● ABOUT THIS EXERCISE:
Retype the entries below word for word, leaving none out.

● PROVIDED RECORDS:
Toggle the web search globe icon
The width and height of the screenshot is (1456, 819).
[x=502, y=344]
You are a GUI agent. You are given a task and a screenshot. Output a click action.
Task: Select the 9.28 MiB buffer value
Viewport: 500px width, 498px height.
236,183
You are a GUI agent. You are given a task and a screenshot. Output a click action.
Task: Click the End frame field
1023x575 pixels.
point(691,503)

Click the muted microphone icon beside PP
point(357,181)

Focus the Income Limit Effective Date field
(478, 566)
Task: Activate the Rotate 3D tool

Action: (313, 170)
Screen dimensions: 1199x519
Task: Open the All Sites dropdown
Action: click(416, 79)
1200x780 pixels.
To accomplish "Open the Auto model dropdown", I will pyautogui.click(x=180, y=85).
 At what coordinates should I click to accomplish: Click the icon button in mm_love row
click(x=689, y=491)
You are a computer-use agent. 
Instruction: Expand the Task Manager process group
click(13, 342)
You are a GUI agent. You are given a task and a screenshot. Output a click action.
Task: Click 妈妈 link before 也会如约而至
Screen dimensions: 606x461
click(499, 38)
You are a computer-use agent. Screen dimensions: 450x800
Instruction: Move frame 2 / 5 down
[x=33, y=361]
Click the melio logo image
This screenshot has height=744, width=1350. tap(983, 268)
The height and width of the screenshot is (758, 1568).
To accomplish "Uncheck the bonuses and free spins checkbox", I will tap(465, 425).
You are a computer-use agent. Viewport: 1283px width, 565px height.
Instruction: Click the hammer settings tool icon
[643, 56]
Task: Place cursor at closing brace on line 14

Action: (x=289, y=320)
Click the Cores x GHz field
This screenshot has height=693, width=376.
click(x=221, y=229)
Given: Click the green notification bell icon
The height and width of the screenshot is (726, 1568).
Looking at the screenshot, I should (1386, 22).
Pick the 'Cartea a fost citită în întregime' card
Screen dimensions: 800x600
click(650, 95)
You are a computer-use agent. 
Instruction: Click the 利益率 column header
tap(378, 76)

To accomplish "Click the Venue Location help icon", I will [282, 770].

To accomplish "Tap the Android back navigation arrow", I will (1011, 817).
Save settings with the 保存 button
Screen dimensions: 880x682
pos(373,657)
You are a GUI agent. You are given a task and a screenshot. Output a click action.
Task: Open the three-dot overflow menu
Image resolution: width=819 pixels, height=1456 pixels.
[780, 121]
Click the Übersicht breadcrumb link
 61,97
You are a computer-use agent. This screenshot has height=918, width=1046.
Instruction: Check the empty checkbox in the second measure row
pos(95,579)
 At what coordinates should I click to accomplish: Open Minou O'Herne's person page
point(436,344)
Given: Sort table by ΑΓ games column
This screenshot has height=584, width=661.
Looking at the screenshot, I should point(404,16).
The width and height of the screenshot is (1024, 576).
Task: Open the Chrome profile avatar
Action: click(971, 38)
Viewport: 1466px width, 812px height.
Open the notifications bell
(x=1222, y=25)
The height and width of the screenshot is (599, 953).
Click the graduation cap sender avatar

● PROBLEM SOLUTION:
Toggle the web search globe icon
The width and height of the screenshot is (1456, 819).
[x=502, y=344]
You are a GUI agent. You are given a task and a screenshot. Output a click action.
Task: Select the 9.28 MiB buffer value
Viewport: 500px width, 498px height.
236,183
You are a GUI agent. You are given a task and a screenshot. Output a click action.
Task: Click the End frame field
1023x575 pixels.
point(691,503)

Click the muted microphone icon beside PP
point(357,181)

Focus the Income Limit Effective Date field
(478, 566)
Task: Activate the Rotate 3D tool

Action: (313, 170)
Screen dimensions: 1199x519
Task: Open the All Sites dropdown
Action: click(416, 79)
1200x780 pixels.
To accomplish "Open the Auto model dropdown", I will pyautogui.click(x=180, y=85).
 At what coordinates should I click to accomplish: Click the icon button in mm_love row
click(x=689, y=491)
You are a computer-use agent. 
Instruction: Expand the Task Manager process group
click(13, 342)
You are a GUI agent. You are given a task and a screenshot. Output a click action.
Task: Click 妈妈 link before 也会如约而至
Screen dimensions: 606x461
click(499, 38)
You are a computer-use agent. Screen dimensions: 450x800
Instruction: Move frame 2 / 5 down
[x=33, y=361]
Click the melio logo image
This screenshot has height=744, width=1350. tap(983, 268)
The height and width of the screenshot is (758, 1568).
To accomplish "Uncheck the bonuses and free spins checkbox", I will tap(465, 425).
You are a computer-use agent. Viewport: 1283px width, 565px height.
Instruction: Click the hammer settings tool icon
[643, 56]
Task: Place cursor at closing brace on line 14

Action: (x=289, y=320)
Click the Cores x GHz field
This screenshot has height=693, width=376.
click(x=221, y=229)
Given: Click the green notification bell icon
The height and width of the screenshot is (726, 1568).
Looking at the screenshot, I should (1386, 22).
Pick the 'Cartea a fost citită în întregime' card
Screen dimensions: 800x600
click(650, 95)
You are a computer-use agent. 
Instruction: Click the 利益率 column header
tap(378, 76)

To accomplish "Click the Venue Location help icon", I will [282, 770].

To accomplish "Tap the Android back navigation arrow", I will (1011, 817).
Save settings with the 保存 button
Screen dimensions: 880x682
pos(373,657)
You are a GUI agent. You are given a task and a screenshot. Output a click action.
Task: Open the three-dot overflow menu
Image resolution: width=819 pixels, height=1456 pixels.
[780, 121]
Click the Übersicht breadcrumb link
 61,97
You are a computer-use agent. This screenshot has height=918, width=1046.
Instruction: Check the empty checkbox in the second measure row
pos(95,579)
 At what coordinates should I click to accomplish: Open Minou O'Herne's person page
point(436,344)
Given: Sort table by ΑΓ games column
This screenshot has height=584, width=661.
Looking at the screenshot, I should point(404,16).
The width and height of the screenshot is (1024, 576).
Task: Open the Chrome profile avatar
Action: click(971, 38)
Viewport: 1466px width, 812px height.
Open the notifications bell
(x=1222, y=25)
The height and width of the screenshot is (599, 953).
Click the graduation cap sender avatar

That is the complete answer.